Их комиссар юстиции вообще заявил недавно, что «Советы должны стоять прежде всего на страже революции, а потом только на юридической точке зрения» и «пока существует советская власть, никто из идущих против нее не может быть уверен, ложась спать, что мы не придем к нему». Вот в такой атмосфере страха мы и живем.
А брат говорит, что Ленин – умный. Он с ним еще в Минусинске в шахматы играл, когда тот отбывал ссылку в Шушенском. Но тогда я вообще ничего не понимаю! Неужели он не видит, что страна неминуемо катится к пропасти и хаосу?!
В мою комнату зашел папа и, узнав, что я пишу вам письмо, попросил чиркнуть несколько строчек для Петра Афанасьевича. А если он общается с Иваном Иннокентьевичем Золотовым, пусть и ему расскажет.
В декабре в Томске прошел Второй чрезвычайный Сибирский областной съезд. Он принял резолюцию о создании в Сибири самостоятельной власти в лице Сибирской областной думы и ее исполнительного органа. Часть делегатов была за широкую коалицию всех социалистических сил – от энэсов[111]до большевиков. Однако самих большевиков нисколько не заинтересовала перспектива вхождения в коалиционный орган управления Сибирью. Потанин выступил категорически против союза с большевиками, считая неправильным лишать цензовые элементы права участвовать в построении новой Сибири, ибо прежний режим терзал всех сибиряков, а освобождение провозглашено только для одной их части. В знак протеста Григорий Николаевич даже сложил с себя полномочия председателя областного Совета.
Он вновь оказался провидцем, ведь очень скоро большевики разогнали в Петрограде Учредительное собрание и узурпировали власть в стране. Сибирские депутаты через две недели снова собрались в Томске на первое заседание Сибирской областной думы. Но большевики и тут проявили вероломство и арестовали большую часть депутатов. Их отправили в Красноярскую тюрьму. Но некоторым удалось избежать ареста, и они на конспиративной квартире сумели провести заседание думы и избрали Временное правительство автономной Сибири. Председателем думы избран ваш иркутянин Меркушев[112], а председателем правительства эсер Дербер[113]. Муромский – министр внешних сношений. Миша Шаталов – тоже министр, но без портфеля. А Иван Иннокентьевич Золотев избран министром снабжения.
Передайте, пожалуйста, ему эту новость. Пусть он будет осторожен и до поры до времени не слишком заметен. Вы ведь знаете, насколько беспощадны большевики к своим противникам. Но папа почему-то твердо уверен, что скоро их власти придет конец.
Ну вот и всё. Скомканное какое-то получилось письмо. Все больше о политике. Но, что поделаешь, такая сейчас жизнь.
Берегите себя. Особенно маленького Петеньку. Мы все его очень хотим увидеть. За нас не беспокойтесь.
Ваша Нина.
P.S. Письмо боюсь отправлять почтой. Его вам доставит надежный человек.
Счастье совершенно не зависит от степени свободы, от толщины кошелька, даже от уверенности в завтрашнем дне. Просто приходит его время независимо от переживаемой страной эпохи. И твоя душа начинает петь, не обращая никакого внимания на перипетии истории.
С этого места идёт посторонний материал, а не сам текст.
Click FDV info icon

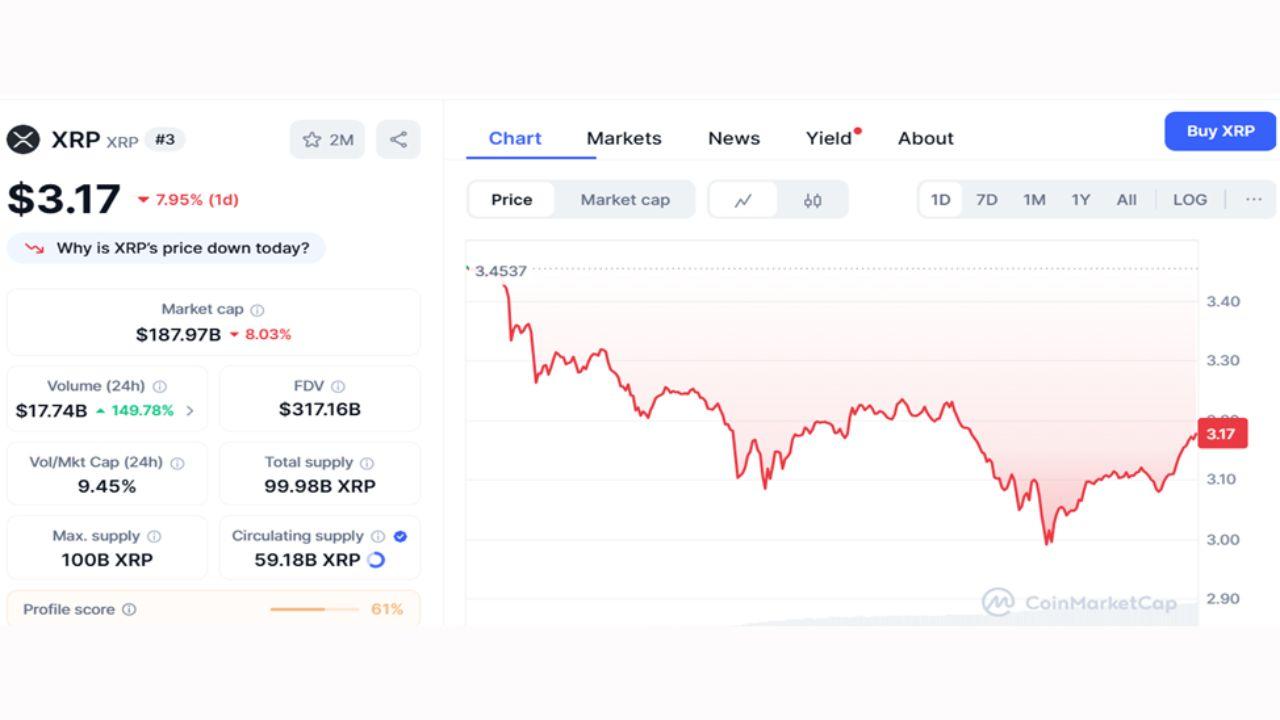pos(338,386)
В этом я убедился в Иркутске в 1917 году. Как гражданин я практически был лишен каких-либо прав. Моя семья кое-как сводила концы с концами, чтобы не умереть с голоду. Я мог быть арестован и даже расстрелян без суда и следствия в любое время. Наш дом могли ограбить разбойники, которых после декабрьских боев в городе развелось немереное число. Электричества не было. Улицы были погружены во тьму. Телефон молчал.
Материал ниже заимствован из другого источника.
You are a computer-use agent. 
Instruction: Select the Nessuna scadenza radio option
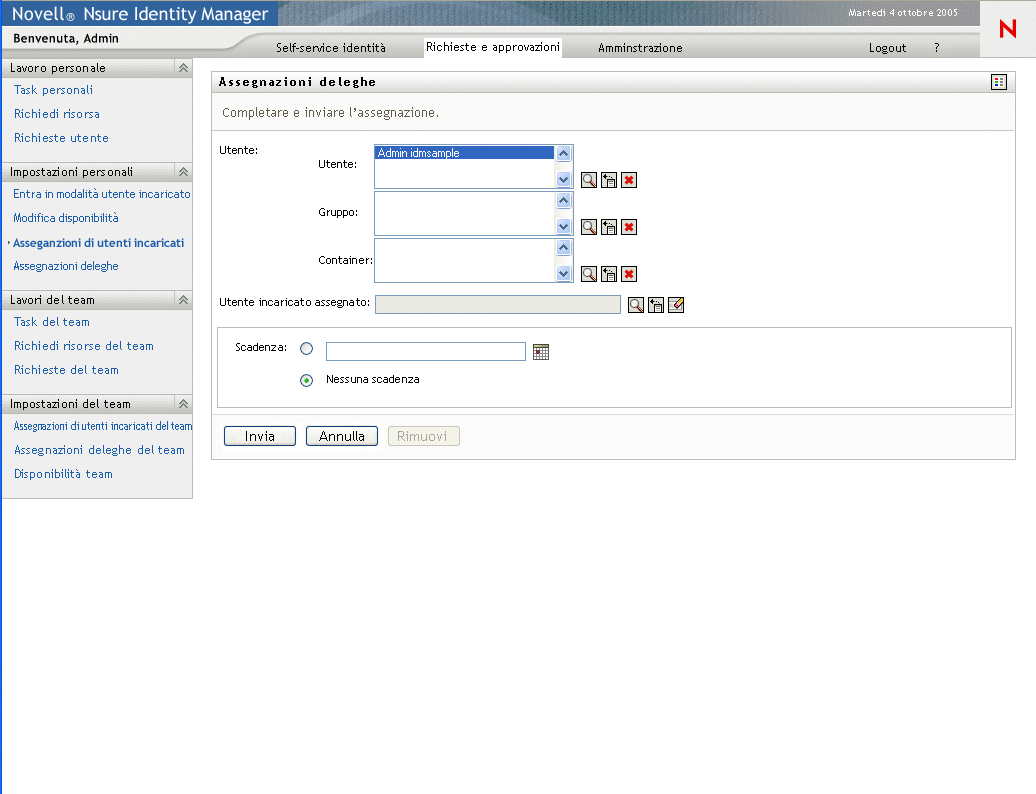(x=307, y=380)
Но это было самое счастливое время в моей жизни. Я любил и был любим. С работы меня ждала красавица-жена и очаровательный карапуз – сын, который рос день ото дня вопреки революции.
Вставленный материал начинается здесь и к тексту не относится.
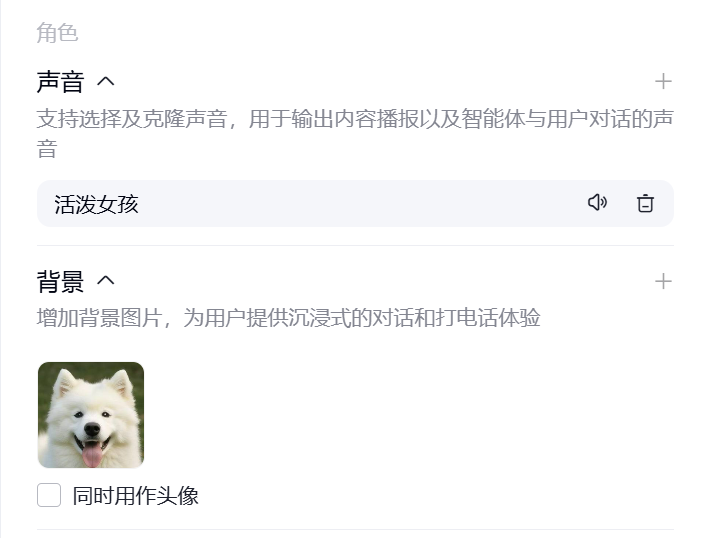Image resolution: width=704 pixels, height=538 pixels.
Task: Click the dog's pink tongue in thumbnail
Action: pyautogui.click(x=93, y=454)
Даже большевики стали опасаться ночных грабителей и доверили жителям организовать ночную самоохрану. Наш участок патрулирования включал три квартала в длину и один в ширину. Посередине в дворницкой была организована караулка, где ночью сменялись посты и куда «самоохранникам» можно было зайти погреться или вызвать подмогу. К этой повинности были привлечены все взрослые мужчины без исключения. Заранее расписывались очереди дежурств, а перед патрулированием мы получали из отделения милиции очередной пароль и отзыв.